■ Your instructions:
Arrange the rows from the start through the line containing "Looking at the screenshot, I should [130, 335].", inclusive, as a two-column CSV with the headers instruction and response. Give one line per row, with its text under instruction and its answer under response, each field in quotation marks and any line breaks replaced by spaces.

■ Information provided:
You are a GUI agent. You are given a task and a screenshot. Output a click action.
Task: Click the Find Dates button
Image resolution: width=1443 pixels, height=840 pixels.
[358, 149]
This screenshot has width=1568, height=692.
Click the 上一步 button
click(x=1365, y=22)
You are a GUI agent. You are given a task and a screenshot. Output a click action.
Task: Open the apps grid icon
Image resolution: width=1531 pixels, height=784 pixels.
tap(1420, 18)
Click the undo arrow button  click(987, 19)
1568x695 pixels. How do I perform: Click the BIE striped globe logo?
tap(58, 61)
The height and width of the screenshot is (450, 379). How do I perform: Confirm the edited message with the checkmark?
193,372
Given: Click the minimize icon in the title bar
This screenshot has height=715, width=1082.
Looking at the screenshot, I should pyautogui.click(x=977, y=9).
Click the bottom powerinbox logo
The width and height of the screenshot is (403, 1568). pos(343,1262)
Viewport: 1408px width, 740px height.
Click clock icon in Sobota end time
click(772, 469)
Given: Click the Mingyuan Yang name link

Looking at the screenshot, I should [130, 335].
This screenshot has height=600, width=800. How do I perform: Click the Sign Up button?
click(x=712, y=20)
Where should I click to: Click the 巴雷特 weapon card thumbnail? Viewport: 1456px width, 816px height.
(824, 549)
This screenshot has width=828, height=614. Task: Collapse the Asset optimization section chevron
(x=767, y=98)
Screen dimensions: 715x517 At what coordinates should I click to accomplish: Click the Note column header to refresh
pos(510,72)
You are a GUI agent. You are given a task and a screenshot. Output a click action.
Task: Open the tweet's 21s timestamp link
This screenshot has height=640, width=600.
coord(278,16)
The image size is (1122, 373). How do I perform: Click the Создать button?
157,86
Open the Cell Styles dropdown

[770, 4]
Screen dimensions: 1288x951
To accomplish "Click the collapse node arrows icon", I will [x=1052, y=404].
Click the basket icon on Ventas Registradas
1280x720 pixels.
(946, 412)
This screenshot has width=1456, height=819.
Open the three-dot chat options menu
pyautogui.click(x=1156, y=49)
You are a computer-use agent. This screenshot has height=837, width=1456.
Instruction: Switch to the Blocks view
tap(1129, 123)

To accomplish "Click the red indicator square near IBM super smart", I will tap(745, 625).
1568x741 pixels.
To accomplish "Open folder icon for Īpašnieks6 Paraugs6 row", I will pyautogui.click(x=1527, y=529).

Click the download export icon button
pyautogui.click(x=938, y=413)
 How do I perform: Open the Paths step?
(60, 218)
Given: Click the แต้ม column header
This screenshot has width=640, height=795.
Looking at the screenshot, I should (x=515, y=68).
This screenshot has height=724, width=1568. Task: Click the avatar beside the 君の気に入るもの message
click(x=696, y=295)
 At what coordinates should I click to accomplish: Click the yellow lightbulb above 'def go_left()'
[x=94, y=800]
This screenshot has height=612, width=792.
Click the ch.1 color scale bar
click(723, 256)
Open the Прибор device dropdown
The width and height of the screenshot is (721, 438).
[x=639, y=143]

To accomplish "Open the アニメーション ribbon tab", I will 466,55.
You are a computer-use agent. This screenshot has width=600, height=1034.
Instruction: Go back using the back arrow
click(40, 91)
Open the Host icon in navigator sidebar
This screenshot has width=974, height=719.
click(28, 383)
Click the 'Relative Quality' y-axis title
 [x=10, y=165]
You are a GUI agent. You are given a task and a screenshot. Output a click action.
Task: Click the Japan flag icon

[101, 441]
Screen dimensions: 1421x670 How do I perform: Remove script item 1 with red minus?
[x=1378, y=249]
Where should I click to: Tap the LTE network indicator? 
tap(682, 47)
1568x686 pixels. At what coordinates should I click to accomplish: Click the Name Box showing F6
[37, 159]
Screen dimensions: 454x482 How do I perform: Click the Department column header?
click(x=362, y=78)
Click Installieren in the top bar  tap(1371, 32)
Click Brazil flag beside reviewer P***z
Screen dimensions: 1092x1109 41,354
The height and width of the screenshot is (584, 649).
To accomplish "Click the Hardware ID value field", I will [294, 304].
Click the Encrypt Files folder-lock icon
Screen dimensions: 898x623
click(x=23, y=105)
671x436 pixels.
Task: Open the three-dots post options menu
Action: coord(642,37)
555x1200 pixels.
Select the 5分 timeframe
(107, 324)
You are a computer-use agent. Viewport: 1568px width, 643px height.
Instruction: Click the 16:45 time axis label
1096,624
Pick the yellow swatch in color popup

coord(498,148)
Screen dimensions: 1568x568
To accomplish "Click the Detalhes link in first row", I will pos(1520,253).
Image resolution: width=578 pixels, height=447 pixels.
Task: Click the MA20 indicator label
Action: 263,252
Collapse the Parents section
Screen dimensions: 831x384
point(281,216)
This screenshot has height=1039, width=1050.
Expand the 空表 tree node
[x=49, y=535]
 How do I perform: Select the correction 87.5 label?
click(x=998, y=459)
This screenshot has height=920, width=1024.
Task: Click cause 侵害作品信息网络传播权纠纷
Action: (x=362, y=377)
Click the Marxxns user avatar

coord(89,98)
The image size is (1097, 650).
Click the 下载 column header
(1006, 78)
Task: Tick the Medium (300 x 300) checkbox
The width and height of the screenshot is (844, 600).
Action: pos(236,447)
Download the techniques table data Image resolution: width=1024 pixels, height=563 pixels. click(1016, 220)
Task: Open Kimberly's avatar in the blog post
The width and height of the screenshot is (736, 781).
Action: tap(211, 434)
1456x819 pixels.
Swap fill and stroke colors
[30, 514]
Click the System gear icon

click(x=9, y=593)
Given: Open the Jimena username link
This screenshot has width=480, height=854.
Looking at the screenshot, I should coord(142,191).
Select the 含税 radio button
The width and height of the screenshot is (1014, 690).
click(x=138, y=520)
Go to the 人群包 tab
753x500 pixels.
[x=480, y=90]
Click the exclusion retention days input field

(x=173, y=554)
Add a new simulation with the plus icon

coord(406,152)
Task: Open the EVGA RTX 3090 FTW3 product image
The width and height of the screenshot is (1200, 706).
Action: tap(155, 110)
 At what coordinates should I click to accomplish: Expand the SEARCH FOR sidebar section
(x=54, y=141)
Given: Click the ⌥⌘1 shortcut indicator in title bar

■ Exercise response:
instruction,response
"You are a GUI agent. You are given a task and a screenshot. Output a click action. Task: Click the Find Dates button Image resolution: width=1443 pixels, height=840 pixels.","[358, 149]"
"This screenshot has width=1568, height=692. Click the 上一步 button","click(x=1365, y=22)"
"You are a GUI agent. You are given a task and a screenshot. Output a click action. Task: Open the apps grid icon Image resolution: width=1531 pixels, height=784 pixels.","tap(1420, 18)"
"Click the undo arrow button","click(987, 19)"
"1568x695 pixels. How do I perform: Click the BIE striped globe logo?","tap(58, 61)"
"The height and width of the screenshot is (450, 379). How do I perform: Confirm the edited message with the checkmark?","193,372"
"Given: Click the minimize icon in the title bar This screenshot has height=715, width=1082.","Looking at the screenshot, I should pyautogui.click(x=977, y=9)."
"Click the bottom powerinbox logo","The width and height of the screenshot is (403, 1568). pos(343,1262)"
"Viewport: 1408px width, 740px height. Click clock icon in Sobota end time","click(772, 469)"
"Given: Click the Mingyuan Yang name link","Looking at the screenshot, I should [130, 335]."